[一块数据]
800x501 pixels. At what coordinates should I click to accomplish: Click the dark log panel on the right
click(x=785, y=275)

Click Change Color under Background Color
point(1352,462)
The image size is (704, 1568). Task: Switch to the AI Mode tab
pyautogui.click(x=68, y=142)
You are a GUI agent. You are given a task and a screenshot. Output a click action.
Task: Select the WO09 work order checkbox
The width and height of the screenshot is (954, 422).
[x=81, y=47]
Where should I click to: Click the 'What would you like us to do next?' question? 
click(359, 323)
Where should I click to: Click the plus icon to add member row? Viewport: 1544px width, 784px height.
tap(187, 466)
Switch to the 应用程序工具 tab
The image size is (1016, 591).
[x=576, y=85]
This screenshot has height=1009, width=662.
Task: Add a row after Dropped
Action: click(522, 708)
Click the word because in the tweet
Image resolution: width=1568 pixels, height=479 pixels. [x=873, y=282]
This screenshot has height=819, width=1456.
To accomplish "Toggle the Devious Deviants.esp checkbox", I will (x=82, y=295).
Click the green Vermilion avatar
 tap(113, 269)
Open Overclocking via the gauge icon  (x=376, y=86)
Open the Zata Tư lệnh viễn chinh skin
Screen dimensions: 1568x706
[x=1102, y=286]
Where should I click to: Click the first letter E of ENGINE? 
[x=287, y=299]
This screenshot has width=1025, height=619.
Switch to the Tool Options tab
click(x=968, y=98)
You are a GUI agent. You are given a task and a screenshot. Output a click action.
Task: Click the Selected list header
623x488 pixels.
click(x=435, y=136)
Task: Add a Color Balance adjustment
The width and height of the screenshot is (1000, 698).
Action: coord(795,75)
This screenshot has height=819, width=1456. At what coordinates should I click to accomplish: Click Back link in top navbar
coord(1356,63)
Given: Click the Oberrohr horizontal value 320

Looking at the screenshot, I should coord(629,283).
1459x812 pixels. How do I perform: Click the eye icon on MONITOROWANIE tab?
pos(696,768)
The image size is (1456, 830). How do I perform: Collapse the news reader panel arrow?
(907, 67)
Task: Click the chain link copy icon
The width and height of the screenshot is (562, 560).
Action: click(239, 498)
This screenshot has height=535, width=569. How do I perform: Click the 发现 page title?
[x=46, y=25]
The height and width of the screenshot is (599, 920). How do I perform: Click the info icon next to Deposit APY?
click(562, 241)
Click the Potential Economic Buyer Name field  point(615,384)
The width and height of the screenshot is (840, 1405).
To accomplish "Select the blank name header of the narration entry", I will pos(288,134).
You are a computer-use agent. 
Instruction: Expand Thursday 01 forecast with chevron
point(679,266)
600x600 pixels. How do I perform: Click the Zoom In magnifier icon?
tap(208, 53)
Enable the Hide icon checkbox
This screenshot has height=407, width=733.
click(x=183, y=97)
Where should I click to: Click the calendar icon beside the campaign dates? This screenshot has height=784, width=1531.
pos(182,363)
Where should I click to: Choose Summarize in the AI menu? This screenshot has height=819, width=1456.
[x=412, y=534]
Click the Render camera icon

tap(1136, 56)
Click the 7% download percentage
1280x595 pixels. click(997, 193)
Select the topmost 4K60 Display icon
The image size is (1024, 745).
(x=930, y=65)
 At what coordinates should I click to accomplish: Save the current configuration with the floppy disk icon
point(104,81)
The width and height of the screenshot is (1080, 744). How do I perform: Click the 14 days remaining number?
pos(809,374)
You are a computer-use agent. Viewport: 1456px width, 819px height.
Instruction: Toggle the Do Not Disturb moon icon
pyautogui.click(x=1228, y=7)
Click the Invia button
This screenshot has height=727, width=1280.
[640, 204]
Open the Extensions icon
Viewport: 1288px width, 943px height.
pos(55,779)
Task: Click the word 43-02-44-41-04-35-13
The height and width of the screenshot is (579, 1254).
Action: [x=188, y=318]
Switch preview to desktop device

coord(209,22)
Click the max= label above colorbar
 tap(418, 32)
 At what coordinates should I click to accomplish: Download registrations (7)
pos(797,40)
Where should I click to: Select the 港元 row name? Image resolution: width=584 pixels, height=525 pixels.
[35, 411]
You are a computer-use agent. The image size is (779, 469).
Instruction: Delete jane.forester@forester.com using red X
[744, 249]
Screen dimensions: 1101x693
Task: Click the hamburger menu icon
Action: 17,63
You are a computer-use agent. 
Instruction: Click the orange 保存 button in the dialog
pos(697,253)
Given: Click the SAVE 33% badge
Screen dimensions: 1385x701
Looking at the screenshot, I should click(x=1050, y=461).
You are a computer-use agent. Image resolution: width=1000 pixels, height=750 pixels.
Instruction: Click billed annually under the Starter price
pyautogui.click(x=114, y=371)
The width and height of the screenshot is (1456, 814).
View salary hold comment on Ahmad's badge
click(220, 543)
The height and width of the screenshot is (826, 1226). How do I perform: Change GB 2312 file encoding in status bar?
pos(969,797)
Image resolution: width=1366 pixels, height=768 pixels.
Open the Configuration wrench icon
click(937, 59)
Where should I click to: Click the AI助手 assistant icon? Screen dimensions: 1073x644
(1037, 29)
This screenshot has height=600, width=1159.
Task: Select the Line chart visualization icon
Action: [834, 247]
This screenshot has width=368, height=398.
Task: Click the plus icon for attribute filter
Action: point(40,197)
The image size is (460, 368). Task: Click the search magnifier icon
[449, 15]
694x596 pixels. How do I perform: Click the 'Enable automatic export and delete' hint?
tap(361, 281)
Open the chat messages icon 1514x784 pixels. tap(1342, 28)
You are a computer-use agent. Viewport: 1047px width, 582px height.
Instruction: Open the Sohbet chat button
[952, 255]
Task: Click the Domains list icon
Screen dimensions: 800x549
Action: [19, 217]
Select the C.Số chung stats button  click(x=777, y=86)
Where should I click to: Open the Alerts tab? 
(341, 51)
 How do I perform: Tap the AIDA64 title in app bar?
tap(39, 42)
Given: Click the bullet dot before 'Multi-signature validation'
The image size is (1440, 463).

### 练习题目:
请把上面所有条目原样重复一遍，一字不改。

### 正确答案:
800x501 pixels. At what coordinates should I click to accomplish: Click the dark log panel on the right
click(x=785, y=275)

Click Change Color under Background Color
point(1352,462)
The image size is (704, 1568). Task: Switch to the AI Mode tab
pyautogui.click(x=68, y=142)
You are a GUI agent. You are given a task and a screenshot. Output a click action.
Task: Select the WO09 work order checkbox
The width and height of the screenshot is (954, 422).
[x=81, y=47]
Where should I click to: Click the 'What would you like us to do next?' question? 
click(359, 323)
Where should I click to: Click the plus icon to add member row? Viewport: 1544px width, 784px height.
tap(187, 466)
Switch to the 应用程序工具 tab
The image size is (1016, 591).
[x=576, y=85]
This screenshot has height=1009, width=662.
Task: Add a row after Dropped
Action: click(522, 708)
Click the word because in the tweet
Image resolution: width=1568 pixels, height=479 pixels. [x=873, y=282]
This screenshot has height=819, width=1456.
To accomplish "Toggle the Devious Deviants.esp checkbox", I will (x=82, y=295).
Click the green Vermilion avatar
 tap(113, 269)
Open Overclocking via the gauge icon  (x=376, y=86)
Open the Zata Tư lệnh viễn chinh skin
Screen dimensions: 1568x706
[x=1102, y=286]
Where should I click to: Click the first letter E of ENGINE? 
[x=287, y=299]
This screenshot has width=1025, height=619.
Switch to the Tool Options tab
click(x=968, y=98)
You are a GUI agent. You are given a task and a screenshot. Output a click action.
Task: Click the Selected list header
623x488 pixels.
click(x=435, y=136)
Task: Add a Color Balance adjustment
The width and height of the screenshot is (1000, 698).
Action: coord(795,75)
This screenshot has height=819, width=1456. At what coordinates should I click to accomplish: Click Back link in top navbar
coord(1356,63)
Given: Click the Oberrohr horizontal value 320

Looking at the screenshot, I should coord(629,283).
1459x812 pixels. How do I perform: Click the eye icon on MONITOROWANIE tab?
pos(696,768)
The image size is (1456, 830). How do I perform: Collapse the news reader panel arrow?
(907, 67)
Task: Click the chain link copy icon
The width and height of the screenshot is (562, 560).
Action: click(239, 498)
This screenshot has height=535, width=569. How do I perform: Click the 发现 page title?
[x=46, y=25]
The height and width of the screenshot is (599, 920). How do I perform: Click the info icon next to Deposit APY?
click(562, 241)
Click the Potential Economic Buyer Name field  point(615,384)
The width and height of the screenshot is (840, 1405).
To accomplish "Select the blank name header of the narration entry", I will pos(288,134).
You are a computer-use agent. 
Instruction: Expand Thursday 01 forecast with chevron
point(679,266)
600x600 pixels. How do I perform: Click the Zoom In magnifier icon?
tap(208, 53)
Enable the Hide icon checkbox
This screenshot has height=407, width=733.
click(x=183, y=97)
Where should I click to: Click the calendar icon beside the campaign dates? This screenshot has height=784, width=1531.
pos(182,363)
Where should I click to: Choose Summarize in the AI menu? This screenshot has height=819, width=1456.
[x=412, y=534]
Click the Render camera icon

tap(1136, 56)
Click the 7% download percentage
1280x595 pixels. click(997, 193)
Select the topmost 4K60 Display icon
The image size is (1024, 745).
(x=930, y=65)
 At what coordinates should I click to accomplish: Save the current configuration with the floppy disk icon
point(104,81)
The width and height of the screenshot is (1080, 744). How do I perform: Click the 14 days remaining number?
pos(809,374)
You are a computer-use agent. Viewport: 1456px width, 819px height.
Instruction: Toggle the Do Not Disturb moon icon
pyautogui.click(x=1228, y=7)
Click the Invia button
This screenshot has height=727, width=1280.
[640, 204]
Open the Extensions icon
Viewport: 1288px width, 943px height.
pos(55,779)
Task: Click the word 43-02-44-41-04-35-13
The height and width of the screenshot is (579, 1254).
Action: [x=188, y=318]
Switch preview to desktop device

coord(209,22)
Click the max= label above colorbar
 tap(418, 32)
 At what coordinates should I click to accomplish: Download registrations (7)
pos(797,40)
Where should I click to: Select the 港元 row name? Image resolution: width=584 pixels, height=525 pixels.
[35, 411]
You are a computer-use agent. The image size is (779, 469).
Instruction: Delete jane.forester@forester.com using red X
[744, 249]
Screen dimensions: 1101x693
Task: Click the hamburger menu icon
Action: 17,63
You are a computer-use agent. 
Instruction: Click the orange 保存 button in the dialog
pos(697,253)
Given: Click the SAVE 33% badge
Screen dimensions: 1385x701
Looking at the screenshot, I should click(x=1050, y=461).
You are a computer-use agent. Image resolution: width=1000 pixels, height=750 pixels.
Instruction: Click billed annually under the Starter price
pyautogui.click(x=114, y=371)
The width and height of the screenshot is (1456, 814).
View salary hold comment on Ahmad's badge
click(220, 543)
The height and width of the screenshot is (826, 1226). How do I perform: Change GB 2312 file encoding in status bar?
pos(969,797)
Image resolution: width=1366 pixels, height=768 pixels.
Open the Configuration wrench icon
click(937, 59)
Where should I click to: Click the AI助手 assistant icon? Screen dimensions: 1073x644
(1037, 29)
This screenshot has height=600, width=1159.
Task: Select the Line chart visualization icon
Action: [834, 247]
This screenshot has width=368, height=398.
Task: Click the plus icon for attribute filter
Action: point(40,197)
The image size is (460, 368). Task: Click the search magnifier icon
[449, 15]
694x596 pixels. How do I perform: Click the 'Enable automatic export and delete' hint?
tap(361, 281)
Open the chat messages icon 1514x784 pixels. tap(1342, 28)
You are a computer-use agent. Viewport: 1047px width, 582px height.
Instruction: Open the Sohbet chat button
[952, 255]
Task: Click the Domains list icon
Screen dimensions: 800x549
Action: [19, 217]
Select the C.Số chung stats button  click(x=777, y=86)
Where should I click to: Open the Alerts tab? 
(341, 51)
 How do I perform: Tap the AIDA64 title in app bar?
tap(39, 42)
Given: Click the bullet dot before 'Multi-signature validation'
The image size is (1440, 463).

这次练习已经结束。